Items from a dataset:
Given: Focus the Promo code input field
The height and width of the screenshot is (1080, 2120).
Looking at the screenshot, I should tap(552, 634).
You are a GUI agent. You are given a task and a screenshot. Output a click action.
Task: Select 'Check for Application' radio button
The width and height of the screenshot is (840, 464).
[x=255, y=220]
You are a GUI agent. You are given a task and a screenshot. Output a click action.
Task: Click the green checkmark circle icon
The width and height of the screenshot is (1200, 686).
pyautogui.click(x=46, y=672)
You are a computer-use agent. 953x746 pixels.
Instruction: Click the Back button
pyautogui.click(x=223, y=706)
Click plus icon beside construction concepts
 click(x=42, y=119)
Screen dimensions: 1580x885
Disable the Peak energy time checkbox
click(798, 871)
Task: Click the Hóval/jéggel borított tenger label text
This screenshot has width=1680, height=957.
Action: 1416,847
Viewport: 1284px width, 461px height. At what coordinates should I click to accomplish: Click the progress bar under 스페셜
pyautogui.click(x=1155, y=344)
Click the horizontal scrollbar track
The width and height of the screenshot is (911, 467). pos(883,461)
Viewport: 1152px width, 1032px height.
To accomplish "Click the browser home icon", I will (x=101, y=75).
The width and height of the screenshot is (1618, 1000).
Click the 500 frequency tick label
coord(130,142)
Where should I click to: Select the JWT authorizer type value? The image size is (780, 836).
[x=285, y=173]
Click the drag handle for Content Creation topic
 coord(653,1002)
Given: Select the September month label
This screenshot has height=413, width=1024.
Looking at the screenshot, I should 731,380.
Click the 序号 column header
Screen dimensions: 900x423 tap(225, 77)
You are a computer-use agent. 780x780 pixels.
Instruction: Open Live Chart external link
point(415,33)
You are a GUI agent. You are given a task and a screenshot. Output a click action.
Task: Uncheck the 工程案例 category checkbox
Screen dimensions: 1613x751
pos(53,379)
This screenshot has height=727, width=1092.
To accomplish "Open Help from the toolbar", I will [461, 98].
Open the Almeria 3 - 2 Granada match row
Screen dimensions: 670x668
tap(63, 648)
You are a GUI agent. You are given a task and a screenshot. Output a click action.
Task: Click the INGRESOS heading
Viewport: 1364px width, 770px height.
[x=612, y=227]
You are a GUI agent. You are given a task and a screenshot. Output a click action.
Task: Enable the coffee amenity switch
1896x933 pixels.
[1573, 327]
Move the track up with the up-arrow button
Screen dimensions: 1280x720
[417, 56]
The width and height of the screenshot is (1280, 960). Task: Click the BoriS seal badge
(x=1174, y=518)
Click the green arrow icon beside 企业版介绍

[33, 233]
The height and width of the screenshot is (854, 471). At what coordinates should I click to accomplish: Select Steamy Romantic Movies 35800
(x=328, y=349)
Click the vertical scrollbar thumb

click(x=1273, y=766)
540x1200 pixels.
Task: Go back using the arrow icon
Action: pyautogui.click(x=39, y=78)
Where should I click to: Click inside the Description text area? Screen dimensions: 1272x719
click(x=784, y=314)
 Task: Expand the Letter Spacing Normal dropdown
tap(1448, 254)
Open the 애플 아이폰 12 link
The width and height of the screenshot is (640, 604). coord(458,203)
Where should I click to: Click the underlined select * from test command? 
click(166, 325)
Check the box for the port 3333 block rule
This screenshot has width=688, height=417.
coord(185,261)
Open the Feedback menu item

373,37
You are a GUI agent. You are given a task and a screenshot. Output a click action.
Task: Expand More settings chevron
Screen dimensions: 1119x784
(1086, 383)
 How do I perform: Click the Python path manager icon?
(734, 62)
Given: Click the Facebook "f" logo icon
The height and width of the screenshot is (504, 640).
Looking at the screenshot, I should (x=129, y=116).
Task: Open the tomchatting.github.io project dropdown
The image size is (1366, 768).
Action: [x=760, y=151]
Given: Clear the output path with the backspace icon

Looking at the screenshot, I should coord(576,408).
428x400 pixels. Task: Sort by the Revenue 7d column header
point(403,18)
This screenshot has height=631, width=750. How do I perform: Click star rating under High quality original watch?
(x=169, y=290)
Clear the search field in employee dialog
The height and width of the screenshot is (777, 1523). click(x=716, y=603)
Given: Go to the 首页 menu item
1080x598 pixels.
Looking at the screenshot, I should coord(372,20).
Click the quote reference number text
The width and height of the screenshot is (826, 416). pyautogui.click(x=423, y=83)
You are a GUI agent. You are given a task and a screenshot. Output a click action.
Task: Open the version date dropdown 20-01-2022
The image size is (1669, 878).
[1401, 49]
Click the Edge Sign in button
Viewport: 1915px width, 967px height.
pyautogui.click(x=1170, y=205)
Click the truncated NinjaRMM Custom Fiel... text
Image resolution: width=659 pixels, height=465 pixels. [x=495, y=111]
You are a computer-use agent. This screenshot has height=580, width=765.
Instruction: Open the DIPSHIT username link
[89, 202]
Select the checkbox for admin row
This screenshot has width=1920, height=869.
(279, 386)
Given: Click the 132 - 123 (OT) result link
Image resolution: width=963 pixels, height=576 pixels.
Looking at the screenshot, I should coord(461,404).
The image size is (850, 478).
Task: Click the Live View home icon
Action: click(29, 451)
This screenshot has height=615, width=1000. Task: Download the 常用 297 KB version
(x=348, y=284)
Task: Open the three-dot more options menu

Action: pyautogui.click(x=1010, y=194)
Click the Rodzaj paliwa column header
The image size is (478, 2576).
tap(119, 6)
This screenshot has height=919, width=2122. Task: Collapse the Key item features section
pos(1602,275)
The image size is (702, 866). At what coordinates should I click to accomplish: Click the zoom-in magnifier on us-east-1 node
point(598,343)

TASK REQUIREMENTS
Note each line of the entries that has "will" in it, and copy those lines.

SOLUTION FOR THIS TASK
To accomplish "Click the browser home icon", I will (x=101, y=75).
To accomplish "Open Help from the toolbar", I will [461, 98].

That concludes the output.